4 Ways to Honor Ancestors of the Place Where You Live When You are Not Native to that Land
by Elsa Asher
When you live on land that you are not native to, you are a guest. Whether your family came as colonial settlers, by force in captivity to be traded as slaves, by political persecution or seeking asylum, it is important to honor the place and the ancestors of the land where you live. Of course, your social-ancestral location offers a nuanced experience of how you relate to the land you are on, and I by no means seek to diminish those real differences. I am offering a general introduction here, acknowledging that this is a large subject and one which contains multitudes of experience and perspective. I write this as a person whose lineages come from many different places and has never lived on land that I am native to.
1. Acknowledge them
When you facilitate a workshop, introduce an event, or hold a meeting, acknowledge whose land you are on. Use the native language’s word(s) for the place. Here is an excellent resource about land acknowledgement from meztli projects. If you don’t know whose land you are on, native-land.ca is a good place to start.
2. Pay your local native land tax
Offer a gift to your local indigenous land tax or a local indigenous-led organization that focuses on a particular theme you care about, e.g. social services, land trusts, etc. You can give annually based on your income, and also include other factors in your giving calculations, e.g. do you rent or own your home, do you run a business on this land, etc. Alternatively, you could give a monthly reoccurring gift, offer a percentage of your overall monthly income from your business, or give based on a component of your business, e.g. percentage of each session or product.
If you live in the San Francisco Bay Area, California go to the Shuumi Land Tax; and if you live in Seattle, Washington go to Real Rent Duwamish. If you know of other native land taxes, please email email@example.com so we can add it to this list.
If there is not a native land tax in your area, get together with 2-3 other people and start one! To learn more about creating a native land tax initiative, email firstname.lastname@example.org (a free guide is forthcoming, based on the process of a currently forming New York City reparations initiative).
3. Know where your own people come from
Introducing yourself includes naming the place(s) your own ancestors are from. If you don’t know where your people are from, seek to discover this information. “Where your people are from” isn’t a fixed thing, in that you may be asking, how far back do I trace, when in the timeline do I count that they were from a place? These are good questions, and it is up to you to decide the answers, based on your own family’s ethnic and tribal backgrounds.

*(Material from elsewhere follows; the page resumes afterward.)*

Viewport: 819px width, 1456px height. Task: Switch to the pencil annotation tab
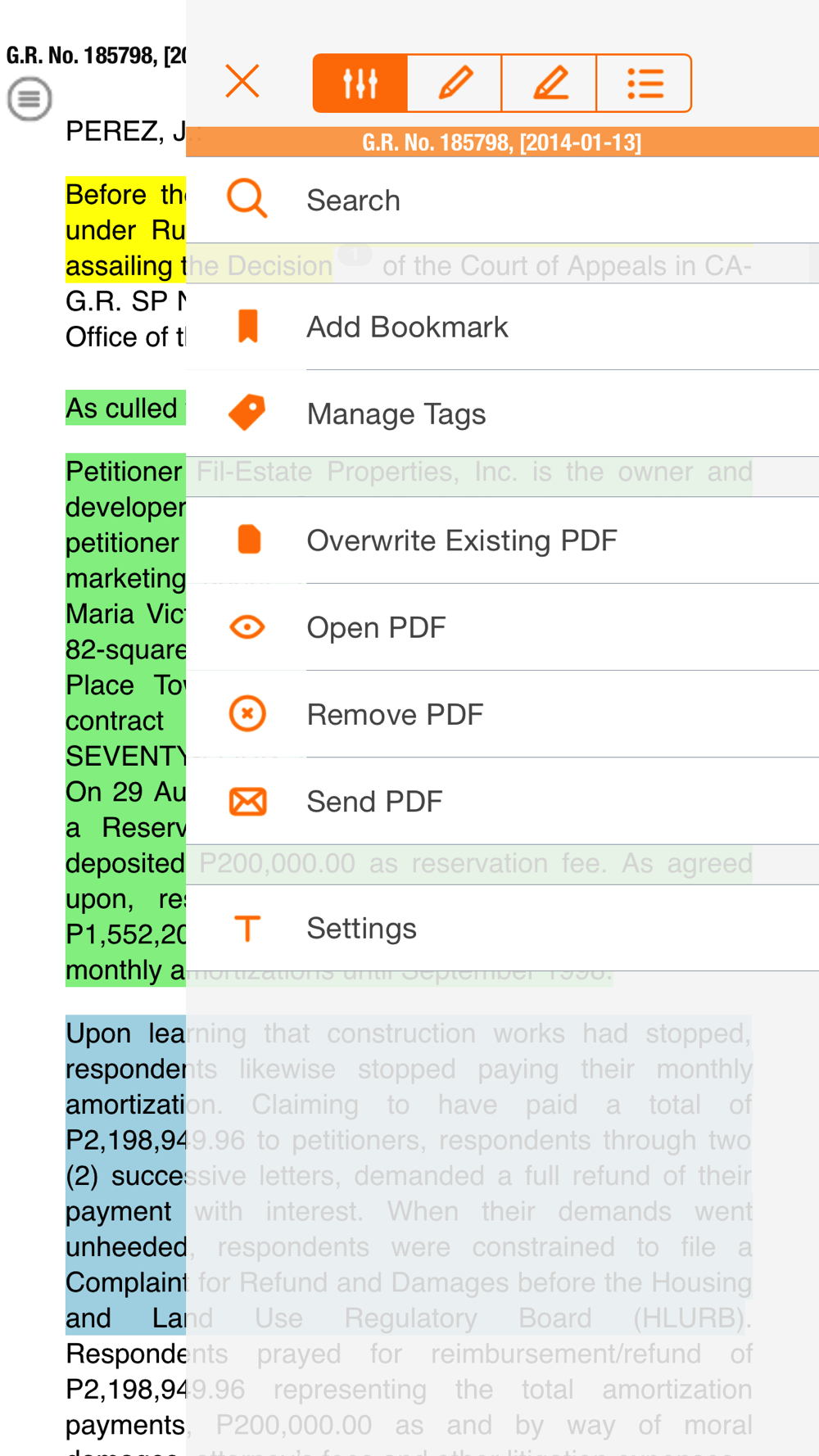coord(455,83)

4. Connect with your ancestors
If you are not already healing your family lineages, to ensure the ancestors of your 4 primary lineages are well, begin to do so. To learn more about ancestral lineage healing, check out ancestralmedicine.org. You can also schedule a complimentary consult to learn more about the ancestral healing process. If your family lineages are well, or even if one of your lines, e.g. your mother’s maternal lineage, is well, ask the lineage if they have anything to share about how to show up well living on the land where you live. You can ask your well ancestors to convey a message to the ancestors of people whose land you are on, though do this without an expectation of engagement in return. With the presence of your ancestors, make offerings to the land and the ancestors of the place where you are a guest.
May our well ancestors support us in our work of decolonization, of dismantling systems of oppression, and making reparations in response to the land theft, genocide and resource extraction of colonization. May our work be guided by their wisdom and backed by their love.